How can that be? It is a consequence of their model (see equation 1, above) having a *negative b*. This causes times with high rates of temperature increase, *dT/dt*, to have lower sea level rise rates than times with the same temperature but low rates of temperature increase. If this seems to go against your intuition, well, it went against their’s also. Vermeer said..

I contacted Dr. Rahmstorf, proposing the idea: one would expect the ocean surface to warm up rapidly to completion, contrary to the deep ocean and the continental ice sheets. This would argue for a term, in addition to the secular

a(T–T_{0}) term, of formbdT/dt…I downloaded Stefan’s script, modified it, did the first computations with the same real tide gauge and temperature data Stefan had used —surprise: negativeb.Hmmm, strange. (emphasis added)

So, consider the situation.
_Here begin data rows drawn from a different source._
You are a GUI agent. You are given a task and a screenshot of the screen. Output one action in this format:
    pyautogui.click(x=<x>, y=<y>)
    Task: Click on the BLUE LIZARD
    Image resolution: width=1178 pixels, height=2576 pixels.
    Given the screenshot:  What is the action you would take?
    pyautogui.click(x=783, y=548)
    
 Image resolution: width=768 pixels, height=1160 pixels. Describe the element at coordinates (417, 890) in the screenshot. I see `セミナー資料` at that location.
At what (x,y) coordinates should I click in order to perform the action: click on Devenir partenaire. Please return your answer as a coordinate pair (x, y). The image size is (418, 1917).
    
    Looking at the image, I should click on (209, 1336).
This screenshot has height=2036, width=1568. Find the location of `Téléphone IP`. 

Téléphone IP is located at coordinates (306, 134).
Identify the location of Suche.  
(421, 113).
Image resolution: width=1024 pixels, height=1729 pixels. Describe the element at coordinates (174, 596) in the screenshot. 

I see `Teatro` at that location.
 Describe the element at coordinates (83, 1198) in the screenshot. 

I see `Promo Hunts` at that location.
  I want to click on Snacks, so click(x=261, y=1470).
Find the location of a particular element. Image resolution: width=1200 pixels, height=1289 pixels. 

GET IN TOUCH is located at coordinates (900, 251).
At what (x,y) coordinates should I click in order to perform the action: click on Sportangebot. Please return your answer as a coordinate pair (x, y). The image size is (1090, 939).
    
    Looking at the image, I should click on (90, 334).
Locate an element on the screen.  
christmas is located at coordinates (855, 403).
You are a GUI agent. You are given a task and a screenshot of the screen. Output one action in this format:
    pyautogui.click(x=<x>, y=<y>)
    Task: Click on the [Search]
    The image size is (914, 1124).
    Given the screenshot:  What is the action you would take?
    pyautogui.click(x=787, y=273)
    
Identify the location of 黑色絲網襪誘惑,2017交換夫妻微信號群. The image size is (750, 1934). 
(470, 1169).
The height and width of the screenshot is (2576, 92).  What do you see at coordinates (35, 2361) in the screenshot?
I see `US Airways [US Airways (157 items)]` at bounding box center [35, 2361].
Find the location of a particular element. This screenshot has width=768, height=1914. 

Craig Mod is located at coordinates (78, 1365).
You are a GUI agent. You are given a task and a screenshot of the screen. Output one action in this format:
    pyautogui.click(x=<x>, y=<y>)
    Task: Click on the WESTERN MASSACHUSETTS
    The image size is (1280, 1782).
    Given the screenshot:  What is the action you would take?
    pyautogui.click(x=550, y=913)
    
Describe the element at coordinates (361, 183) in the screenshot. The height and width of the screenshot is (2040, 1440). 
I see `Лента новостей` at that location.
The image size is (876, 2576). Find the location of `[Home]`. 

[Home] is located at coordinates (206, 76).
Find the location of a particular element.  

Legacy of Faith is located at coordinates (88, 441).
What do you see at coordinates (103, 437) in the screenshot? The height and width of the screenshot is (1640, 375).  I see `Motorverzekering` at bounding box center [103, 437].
Vermeer conceptualizes a model (equation 1, above). It is extremely simple and relates the sea level rise rate (*dH/dt*) to a mere two terms, a*(T-T0)* and *bdT/dt*. Since he conceptualized the model, he must have had some idea of what the two terms that he chose meant. He clearly had an expectation that as the temperature, *T*, went up the sea level rise rate would go up. Similarly he expected that higher temperature rise rates *dT/dt*, would lead to higher sea level rise rates for a given temperature. When he applied the data to the model he found that fully half of his conceptualization was wrong!

What’s a scientist to do? Vermeer was faced with two possibilities. The first possibility: his conceptualization was wrong, but that out of the infinite number of hypothetical models that might actually relate the sea level to the temperature, by sheer luck if he changed the sign of one of the terms in his wrong conceptualization he would end up with the right model. The second possibility: he was just plain wrong.

## A Test

I always like testable propositions, and figure 3 could serve as a test for Vermeer’s and Rahmstorf’s model. If the sea level rise rate stays at about 3 mm/year for the next 5 years then VR2009 would require the temperature to go up 0.4 degrees (based on the green curve in figure 3). That is half the temperature rise of the last century compressed into 5 years! If 3 mm/year is maintained and the temperature does not go up 0.4 degrees, you can toss their model out with the trash.

Similarly, if the sea level rise rate stays at 3 mm/year for the next 10 years, and the temperature does not go up a whopping 1.1 degrees, …well, adios VR2009. 15 more years at 3 mm/year would require a 2.3 degreee temperature rise.

I’ll be sure to check the numbers 5 years from now.